Which did not prevent white people from getting hysterical. It’s disrespect! It’s a slap in the face to all who have suffered and died for our flag! All over the social media, on pages littered with racist memes, their friends’ if not their own, they declared themselves appalled and affronted by this simple assertion of self-worth.

Soon the memes were joined by an historical photograph: Martin Luther King Jr. on one bended knee, head bowed, leading fellow protesters in prayer after they were arrested. As always, it could be bent to serve any viewpoint: an admonishment to racists? A proper posture for a Negro? Or this, from a woman who claimed–somehow, without being struck by a thunderbolt–to have a great deal of respect for MLK. Her comment: “If those NFL players who are taking a knee during the national anthem had their heads bowed like Martin Luther King Jr., that would be acceptable.”

Acceptable. Good to know.

I didn’t have to check to see that she was not alive when MLK was. It was clear. Martin Luther King Jr. was not beloved of white people like her until well after he was murdered and safely in the grave. If only Colin Kaepernick had bowed his head, it would be acceptable? If only!

If only he had bowed his head. And held a kitten. During Amazing Grace, and not the national anthem. In his own house. Where we can’t see him. And certainly not in a sacred arena like a professional football stadium.

Oh, Petunia. Trust me! I was there. You would have hated MLK. He was trying to get people like you to pay attention. He was trying to keep his people alive, see them educated and voting, set them free. He was trying to shake you up.

Ours is not the flag of North Korea, of Russia, of any totalitarian state. Not yet. This flag is the symbol of our freedom and duty to protest. If our soldiers have fought and died for a flag, that would be travesty enough; but it takes nothing away from their courage and sacrifice to note that they have often fought and died in service to the most powerful among us and the mineral resources they have built their fortunes on, to the despair of all people unlucky enough to have been born over those resources. “Freedom” is a code word designed to guarantee your complacency as we wage war for any reason. Freedom is what you’re trying to take away by compelling a man to salute, by insisting on  a deferential posture.

A disproportionate number of our brave military men and women are African-American, and they will come home from their service to the same country they left, in which they will be passed over for housing and employment, in which they will be tailed in the marketplace and harassed by officers of the law, in which they will be caricatured as thugs, in which they will have to strategize daily to remain alive, in which they must instruct their young children how to survive, in which they can expect no justice even when their sons and brothers are murdered, again and again.

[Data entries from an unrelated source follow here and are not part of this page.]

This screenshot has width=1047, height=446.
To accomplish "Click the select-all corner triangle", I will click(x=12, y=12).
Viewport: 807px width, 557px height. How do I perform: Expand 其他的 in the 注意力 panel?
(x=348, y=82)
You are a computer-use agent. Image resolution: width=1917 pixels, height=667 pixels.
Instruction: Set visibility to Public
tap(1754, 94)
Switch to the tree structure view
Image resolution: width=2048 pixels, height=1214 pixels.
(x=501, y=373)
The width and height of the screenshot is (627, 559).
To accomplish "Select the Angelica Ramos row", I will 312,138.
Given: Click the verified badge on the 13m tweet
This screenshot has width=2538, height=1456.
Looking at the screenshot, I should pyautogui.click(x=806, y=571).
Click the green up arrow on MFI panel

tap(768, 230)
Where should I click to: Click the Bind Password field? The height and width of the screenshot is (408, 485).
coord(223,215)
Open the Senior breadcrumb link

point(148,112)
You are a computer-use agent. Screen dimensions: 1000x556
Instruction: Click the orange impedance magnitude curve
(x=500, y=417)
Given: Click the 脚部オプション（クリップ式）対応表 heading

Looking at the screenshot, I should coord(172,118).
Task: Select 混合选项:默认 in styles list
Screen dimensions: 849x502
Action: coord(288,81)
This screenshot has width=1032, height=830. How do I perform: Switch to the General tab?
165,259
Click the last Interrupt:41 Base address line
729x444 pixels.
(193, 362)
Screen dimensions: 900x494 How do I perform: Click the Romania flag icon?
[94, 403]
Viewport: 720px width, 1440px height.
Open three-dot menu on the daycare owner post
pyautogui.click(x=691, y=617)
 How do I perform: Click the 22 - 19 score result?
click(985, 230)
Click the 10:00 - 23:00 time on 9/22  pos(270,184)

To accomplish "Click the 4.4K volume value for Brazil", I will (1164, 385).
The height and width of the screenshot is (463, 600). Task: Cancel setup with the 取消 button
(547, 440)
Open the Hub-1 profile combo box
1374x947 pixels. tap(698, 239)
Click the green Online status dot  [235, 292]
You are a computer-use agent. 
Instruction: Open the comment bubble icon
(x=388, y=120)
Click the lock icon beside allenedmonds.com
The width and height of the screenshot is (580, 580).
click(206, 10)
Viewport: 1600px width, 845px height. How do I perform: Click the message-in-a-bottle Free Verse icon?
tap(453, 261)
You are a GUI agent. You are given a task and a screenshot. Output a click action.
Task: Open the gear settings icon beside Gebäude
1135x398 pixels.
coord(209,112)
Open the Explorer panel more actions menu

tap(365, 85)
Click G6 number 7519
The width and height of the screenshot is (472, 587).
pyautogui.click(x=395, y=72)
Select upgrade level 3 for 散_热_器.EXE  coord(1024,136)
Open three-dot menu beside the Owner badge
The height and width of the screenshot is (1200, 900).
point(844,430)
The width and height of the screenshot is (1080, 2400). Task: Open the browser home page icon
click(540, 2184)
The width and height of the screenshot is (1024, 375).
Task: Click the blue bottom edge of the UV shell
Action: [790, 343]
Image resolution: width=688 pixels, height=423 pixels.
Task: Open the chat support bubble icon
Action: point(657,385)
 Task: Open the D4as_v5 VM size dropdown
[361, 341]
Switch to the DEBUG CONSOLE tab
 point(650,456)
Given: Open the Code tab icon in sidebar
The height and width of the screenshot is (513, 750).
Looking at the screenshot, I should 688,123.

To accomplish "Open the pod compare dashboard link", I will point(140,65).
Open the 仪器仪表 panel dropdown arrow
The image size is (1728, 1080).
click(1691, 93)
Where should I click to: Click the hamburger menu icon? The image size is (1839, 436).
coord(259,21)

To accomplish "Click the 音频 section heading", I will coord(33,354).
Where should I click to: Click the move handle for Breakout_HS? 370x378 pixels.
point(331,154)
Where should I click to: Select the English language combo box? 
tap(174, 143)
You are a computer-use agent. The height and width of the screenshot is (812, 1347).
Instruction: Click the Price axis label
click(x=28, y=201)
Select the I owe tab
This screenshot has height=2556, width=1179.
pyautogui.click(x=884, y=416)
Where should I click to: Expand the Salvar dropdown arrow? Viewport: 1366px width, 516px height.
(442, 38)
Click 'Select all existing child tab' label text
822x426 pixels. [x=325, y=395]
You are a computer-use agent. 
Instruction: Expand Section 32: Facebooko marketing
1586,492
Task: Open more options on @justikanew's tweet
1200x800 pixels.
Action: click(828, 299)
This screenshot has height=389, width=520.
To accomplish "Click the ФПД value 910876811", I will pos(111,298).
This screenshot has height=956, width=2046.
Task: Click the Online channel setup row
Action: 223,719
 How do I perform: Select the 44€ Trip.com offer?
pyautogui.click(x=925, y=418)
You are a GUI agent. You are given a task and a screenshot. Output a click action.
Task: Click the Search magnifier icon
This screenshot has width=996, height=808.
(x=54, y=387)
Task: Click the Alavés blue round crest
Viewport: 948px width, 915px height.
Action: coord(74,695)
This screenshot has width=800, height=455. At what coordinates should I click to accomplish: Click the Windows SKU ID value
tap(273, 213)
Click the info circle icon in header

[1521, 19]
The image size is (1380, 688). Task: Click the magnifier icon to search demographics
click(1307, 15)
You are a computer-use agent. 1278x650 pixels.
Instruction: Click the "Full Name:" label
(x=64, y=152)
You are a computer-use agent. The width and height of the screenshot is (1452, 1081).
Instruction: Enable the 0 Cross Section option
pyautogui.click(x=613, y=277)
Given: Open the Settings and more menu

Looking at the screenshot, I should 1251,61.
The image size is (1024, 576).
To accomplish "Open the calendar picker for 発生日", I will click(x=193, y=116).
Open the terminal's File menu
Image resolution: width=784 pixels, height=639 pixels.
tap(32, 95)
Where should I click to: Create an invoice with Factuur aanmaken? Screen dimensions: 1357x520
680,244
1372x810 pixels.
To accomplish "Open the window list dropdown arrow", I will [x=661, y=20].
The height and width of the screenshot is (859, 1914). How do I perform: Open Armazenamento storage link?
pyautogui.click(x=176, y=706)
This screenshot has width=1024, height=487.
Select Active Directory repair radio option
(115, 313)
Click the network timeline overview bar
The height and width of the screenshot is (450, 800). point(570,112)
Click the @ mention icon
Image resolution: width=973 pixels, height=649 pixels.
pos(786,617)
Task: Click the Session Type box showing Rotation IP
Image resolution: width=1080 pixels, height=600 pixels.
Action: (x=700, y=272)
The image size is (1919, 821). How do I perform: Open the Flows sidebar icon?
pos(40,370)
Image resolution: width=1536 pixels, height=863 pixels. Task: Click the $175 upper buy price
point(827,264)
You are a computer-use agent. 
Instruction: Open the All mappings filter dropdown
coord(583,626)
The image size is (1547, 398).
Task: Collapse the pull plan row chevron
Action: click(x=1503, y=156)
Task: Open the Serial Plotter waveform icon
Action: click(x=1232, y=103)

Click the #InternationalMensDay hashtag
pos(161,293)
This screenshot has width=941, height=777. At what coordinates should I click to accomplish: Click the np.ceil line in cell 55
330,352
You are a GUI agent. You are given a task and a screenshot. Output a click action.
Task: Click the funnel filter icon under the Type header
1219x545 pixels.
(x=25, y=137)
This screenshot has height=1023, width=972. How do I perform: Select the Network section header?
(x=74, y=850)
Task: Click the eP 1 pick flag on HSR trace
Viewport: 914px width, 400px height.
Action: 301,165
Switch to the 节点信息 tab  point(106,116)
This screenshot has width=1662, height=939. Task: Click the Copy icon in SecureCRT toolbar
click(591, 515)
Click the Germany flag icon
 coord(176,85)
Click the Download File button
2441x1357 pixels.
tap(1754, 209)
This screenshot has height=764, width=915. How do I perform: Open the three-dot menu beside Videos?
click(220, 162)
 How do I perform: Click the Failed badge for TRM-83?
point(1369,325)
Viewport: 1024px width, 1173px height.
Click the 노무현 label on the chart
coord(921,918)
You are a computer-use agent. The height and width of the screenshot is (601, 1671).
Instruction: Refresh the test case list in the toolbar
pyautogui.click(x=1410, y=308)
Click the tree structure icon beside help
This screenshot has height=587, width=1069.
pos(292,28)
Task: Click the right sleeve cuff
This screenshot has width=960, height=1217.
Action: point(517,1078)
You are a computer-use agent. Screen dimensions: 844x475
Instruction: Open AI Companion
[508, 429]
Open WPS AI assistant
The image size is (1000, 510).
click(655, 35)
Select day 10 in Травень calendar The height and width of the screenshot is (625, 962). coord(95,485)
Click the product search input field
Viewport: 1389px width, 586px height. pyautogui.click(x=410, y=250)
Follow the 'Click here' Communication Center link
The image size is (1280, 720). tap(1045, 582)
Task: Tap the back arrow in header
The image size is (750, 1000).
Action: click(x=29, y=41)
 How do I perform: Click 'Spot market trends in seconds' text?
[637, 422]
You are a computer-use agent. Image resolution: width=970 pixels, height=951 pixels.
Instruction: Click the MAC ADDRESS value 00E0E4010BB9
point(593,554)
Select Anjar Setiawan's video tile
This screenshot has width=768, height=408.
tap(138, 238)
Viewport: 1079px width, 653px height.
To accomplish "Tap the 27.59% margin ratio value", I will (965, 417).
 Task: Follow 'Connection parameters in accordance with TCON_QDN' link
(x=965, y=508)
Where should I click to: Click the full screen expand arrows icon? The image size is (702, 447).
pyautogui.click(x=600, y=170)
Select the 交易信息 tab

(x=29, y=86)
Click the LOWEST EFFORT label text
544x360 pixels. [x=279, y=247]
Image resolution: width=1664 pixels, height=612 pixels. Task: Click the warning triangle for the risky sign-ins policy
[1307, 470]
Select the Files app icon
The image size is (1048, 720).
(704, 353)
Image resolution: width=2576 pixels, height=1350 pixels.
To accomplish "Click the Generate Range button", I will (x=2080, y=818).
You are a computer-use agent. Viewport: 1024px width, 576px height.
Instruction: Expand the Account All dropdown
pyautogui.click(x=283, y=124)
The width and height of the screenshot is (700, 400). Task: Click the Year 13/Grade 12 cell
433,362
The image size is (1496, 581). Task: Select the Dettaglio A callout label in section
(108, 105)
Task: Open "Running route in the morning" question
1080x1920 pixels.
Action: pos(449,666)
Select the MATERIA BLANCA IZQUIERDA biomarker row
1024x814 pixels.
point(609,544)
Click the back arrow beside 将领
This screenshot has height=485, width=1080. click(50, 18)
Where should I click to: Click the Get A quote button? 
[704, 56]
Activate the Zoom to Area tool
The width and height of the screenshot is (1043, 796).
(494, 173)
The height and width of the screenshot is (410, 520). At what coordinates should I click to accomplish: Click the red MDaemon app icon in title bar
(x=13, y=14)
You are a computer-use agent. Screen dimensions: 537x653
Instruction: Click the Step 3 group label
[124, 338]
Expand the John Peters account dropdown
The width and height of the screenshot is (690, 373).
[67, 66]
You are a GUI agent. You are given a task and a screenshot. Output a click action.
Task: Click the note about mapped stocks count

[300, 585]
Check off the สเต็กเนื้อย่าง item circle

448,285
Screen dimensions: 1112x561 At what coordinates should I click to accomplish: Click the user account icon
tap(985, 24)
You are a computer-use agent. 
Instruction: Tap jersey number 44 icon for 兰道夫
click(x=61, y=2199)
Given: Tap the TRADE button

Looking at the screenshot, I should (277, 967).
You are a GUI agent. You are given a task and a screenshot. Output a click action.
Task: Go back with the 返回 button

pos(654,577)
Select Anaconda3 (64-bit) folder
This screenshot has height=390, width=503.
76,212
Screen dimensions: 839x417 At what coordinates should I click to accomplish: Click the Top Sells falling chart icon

In which they are living a different and harsher reality than you, Petunia, that you choose to remain ignorant of, or refuse to acknowledge, or believe that, fundamentally, they deserve.

Petunia? This isn’t even that hard. The only thing being asked of you, for now, is to pay attention. To hush for a moment and listen when your fellow Americans are trying to tell you something you do not know, or do not wish to know. You should bow your head. You should be ashamed.